Preacher crouched and pulled Jack upright. Hands under his armpits, he got him to a limp standing position, then putting a shoulder to his midsection, hoisted him over his shoulder in a fireman’s carry. Mel followed him to Jack’s bedroom.
She’d never been in Jack’s quarters. It was set up like a little efficiency apartment with two means of entry—either through the kitchen behind the bar or the back door that led out to the yard. It was L-shaped, the bedroom being in the short end of the L and the living area larger. There was a table with two chairs by the window and while there was no kitchen, there was a small refrigerator.
Preacher put Jack on the bed and unlaced and removed his boots. “Let’s get the jeans off,” she said. To Preacher’s dubious look, she said, “I assure you, I’ve seen it all.” She undid the leather belt and unsnapped the jeans. Mel took the right pant leg, Preacher took the left and they pulled, leaving him in his boxers. Mel unbuttoned his shirt and rolling him from side to side, removed it. She took the clothes to his closet. Hanging on a peg just inside the door was a holster with a handgun in it and it made her gasp.
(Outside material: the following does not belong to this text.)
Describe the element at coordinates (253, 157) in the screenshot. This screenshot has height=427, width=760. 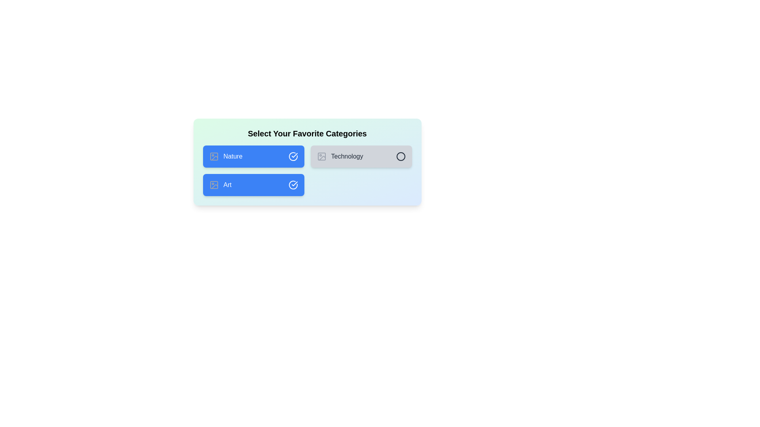
I see `the 'Nature' category to toggle its selection state` at that location.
She hung the pants and shirt over the gun.
Preacher was staring down at Jack, clad only in boxers. “He’s gonna kill me for this,” Preacher said.
“Or thank you,” she supplied, giving him a small smile. “If my pager goes off, I’ll come for you.” She pulled the comforter over Jack.
“Or if you have any problems,” the big man said.
When Preacher had gone, Mel pulled off her boots and in stocking feet, she poked around a little. He had a roomy bathroom with cupboards and drawers. She
opened one and found that he kept underwear and socks in there. Towels were stored there, as well, and remembering that first day in Virgin River, she sniffed one. Downy, like he had said.
The closet was a medium-sized walk-in. There was a small laundry room with cabinets in addition to the washer and dryer. The bathroom and laundry room had doors that closed, but the bedroom was in full view of the living room.
Looking around, it was so obviously Jack. Very masculine; very functional. He had a leather couch and big leather chair. There was a television on the facing wall and beside it, a glass-and-wood gun case filled with rifles, the key dangling from the lock. There was a heavy wood coffee table and a side table between the sofa and chair with a lamp on it. The walls were of rough-hewn wood and there were only two framed pictures on the side table. A family photo showing all of them, Jack, four sisters, four brothers-in-law, eight nieces, one silver-haired father as large as Jack. Beside it, a rather older portrait of his mother and father.